Мы завтра поедем в Михайловское с ответным визитом. Это было бы неприлично — не быть. Да и Рига не ближний свет: лошадям надо овса.

К утру все кошки в доме были пьяны: Анна разлила целый пузырек валерьянки. Что же до матери, то, отбыв в свою комнату, она опять дала себе волю; об этой бешеной ночи долго помнили горничные.

Утро, однако, пришло ясное, ровное.

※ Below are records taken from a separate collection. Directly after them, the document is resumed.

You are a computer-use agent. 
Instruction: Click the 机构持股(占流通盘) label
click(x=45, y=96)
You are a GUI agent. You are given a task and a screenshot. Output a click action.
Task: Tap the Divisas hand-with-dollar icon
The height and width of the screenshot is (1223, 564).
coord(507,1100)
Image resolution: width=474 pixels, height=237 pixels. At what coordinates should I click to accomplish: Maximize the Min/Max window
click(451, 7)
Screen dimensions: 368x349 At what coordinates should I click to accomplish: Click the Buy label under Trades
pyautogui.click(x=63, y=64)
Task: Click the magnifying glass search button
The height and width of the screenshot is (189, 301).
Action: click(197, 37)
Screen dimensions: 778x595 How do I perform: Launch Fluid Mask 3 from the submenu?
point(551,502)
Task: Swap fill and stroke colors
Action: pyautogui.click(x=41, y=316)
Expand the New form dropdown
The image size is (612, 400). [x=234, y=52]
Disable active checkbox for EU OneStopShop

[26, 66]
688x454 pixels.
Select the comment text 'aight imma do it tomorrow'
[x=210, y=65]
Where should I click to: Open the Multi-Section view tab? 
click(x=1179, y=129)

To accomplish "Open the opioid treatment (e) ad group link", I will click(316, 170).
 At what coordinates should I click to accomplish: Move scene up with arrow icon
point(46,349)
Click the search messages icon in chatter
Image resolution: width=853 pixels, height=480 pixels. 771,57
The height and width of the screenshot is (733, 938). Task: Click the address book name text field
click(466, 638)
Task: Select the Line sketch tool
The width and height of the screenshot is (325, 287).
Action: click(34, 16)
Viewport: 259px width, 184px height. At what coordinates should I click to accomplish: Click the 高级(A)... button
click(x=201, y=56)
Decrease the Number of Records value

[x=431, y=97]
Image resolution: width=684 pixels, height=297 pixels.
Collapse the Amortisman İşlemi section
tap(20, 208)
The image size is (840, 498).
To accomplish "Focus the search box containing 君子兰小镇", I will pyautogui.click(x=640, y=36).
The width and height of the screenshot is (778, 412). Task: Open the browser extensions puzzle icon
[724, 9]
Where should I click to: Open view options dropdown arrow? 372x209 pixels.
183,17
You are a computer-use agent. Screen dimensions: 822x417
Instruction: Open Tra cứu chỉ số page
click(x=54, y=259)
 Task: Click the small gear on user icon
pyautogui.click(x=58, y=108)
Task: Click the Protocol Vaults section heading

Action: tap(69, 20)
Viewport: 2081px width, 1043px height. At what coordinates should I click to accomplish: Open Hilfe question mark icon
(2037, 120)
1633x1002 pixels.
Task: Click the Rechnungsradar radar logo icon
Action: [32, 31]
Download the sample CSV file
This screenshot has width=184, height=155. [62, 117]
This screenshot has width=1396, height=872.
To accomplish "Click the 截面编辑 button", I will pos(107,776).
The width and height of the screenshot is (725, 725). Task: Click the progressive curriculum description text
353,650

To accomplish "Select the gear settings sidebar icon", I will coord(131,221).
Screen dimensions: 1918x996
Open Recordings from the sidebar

Принятое твердое решение, неловкость за вчерашнюю ярость и брань, да, наконец, и сердечная мягкость, участливость к порывистой юности, которую просто надобно и оберечь, — все это вместе определило спокойную ту уравновешенность Прасковьи Александровны, с которой она проснулась наутро, тем самым установив мир во всем доме.

Пушкин приехал в Тригорское сам и также, казалось, узнал о предстоящем отъезде совершенно спокойно. «Что-то сегодня он слишком уж благоразумен, — осторожно подумала Осипова, — как бы какого коленца не выкинул! Да, все же лучше уехать: береженого и бог бережет!»

Предотъездное настроение заставило вспомнить в Тригорском и Дельвига.

— Он очень хорош. И он вспоминается мне как тихое озеро, — промолвила Анна.

— Как тихое озеро, — повторил следом за нею и Пушкин. — Вот, Анна Петровна, — обратился он к Керн, — из Риги проедете вы в Петербург, увидите Дельвига, и, я ручаюсь вам, влюбитесь! Хотите пари? — Тут он улыбнулся, глянув на Анну. — Посмотрите, Анета как покраснела! И она влюблена. Я уж и так называю ее мадемуазель баронессой.

Коротенький разговор вышел у Пушкина с Керн и наедине. Она залюбовалась на вороную его любимую лошадь, когда конюх ее вел в поводу с водопоя.

— Как я хотела б на ней прокатиться!

— А что ж, я сейчас прикажу оседлать.

— Тетушка как бы не рассердилась?

— Чего? Ведь я же не смею вас сопровождать…

Полутайком аргамака стали седлать на конюшне дамским седлом.

— Вы непременно вернитесь! Как же я буду без вас?

Керн покачала головой полуотрицательно, полулукаво.

Золотистые ленты на шляпе, под цвет ее глаз, заколыхались, и оттого показалось, что она улыбается не одними губами, но и всем своим существом. Это так у нее было всегда: ни один ее жест не оставался сам по себе, и каждому движению души отдавалась она вся без остатка. Пушкин так любовался ею!

Я только одним глазком заглянула в ваши стихи, что вы передали мне для Родзянки. Они очень нескромны, эти стихи. Что это такое?

Хвалю, мой друг, ее охоту,

Поотдохнув, рожать детей,

Подобных матери своей.

И счастлив, кто разделит с ней

Сию приятную заботу:

Не наведет она зевоту…

— Но вы же ведь только чуть заглянули в эти стихи!

— А знаю их наизусть.

Пушкину невольно припомнилось и дальше, но что было столь шутливо-легко под пером, то ни за что не сказалось бы вслух… А между тем Анна Петровна продолжала уже очень серьезно:

— Я вам скажу: вы угадали. У меня семилетняя девочка, и я хотела бы иметь еще ребенка. Но вот когда мне один раз показалось, что он у меня может быть… от Ермолая Федоровича… я вся содрогнулась. Никакие небесные силы не могли бы меня заставить его полюбить — ребенка, рожденного от него! Я чувствую лютую ненависть ко всей этой фамилии. Я говорю вам это открыто.

Пушкин слушал ее и глядел на нее с изумлением. Он знал хорошо изменчивость этих глаз — то ясных и нежных, то игриво кокетливых, то облачно томных, но сейчас это были глаза человека, произнесшего вслух важную тайную думу. Слова ее требовали прямого ответа, и сама она отнюдь не хотела шутить. И однако ж, за этой открытостью была и еще глубина, обнажавшаяся вовсе не сразу, и Пушкин не знал, что ему отвечать. Он только негромко промолвил:

— А вы не вернетесь сюда?

Анна Петровна, казалось, ждала чего-то большего. На краткое мгновение огонек блеснул в ее быстрых глазах, и она ударила его перчаткою по руке:

— Лошадь готова. Помогите мне сесть. А сюда… вряд ли… нет, не вернусь! Я поеду в Петербург и влюблюсь там в Дельвига, как вы мне советуете.

Тут она приняла независимый и даже несколько гордый вид, с необычайною живостью снова напомнивший ему лицейские времена и Бакунину, казавшуюся ему всегда такой недоступной.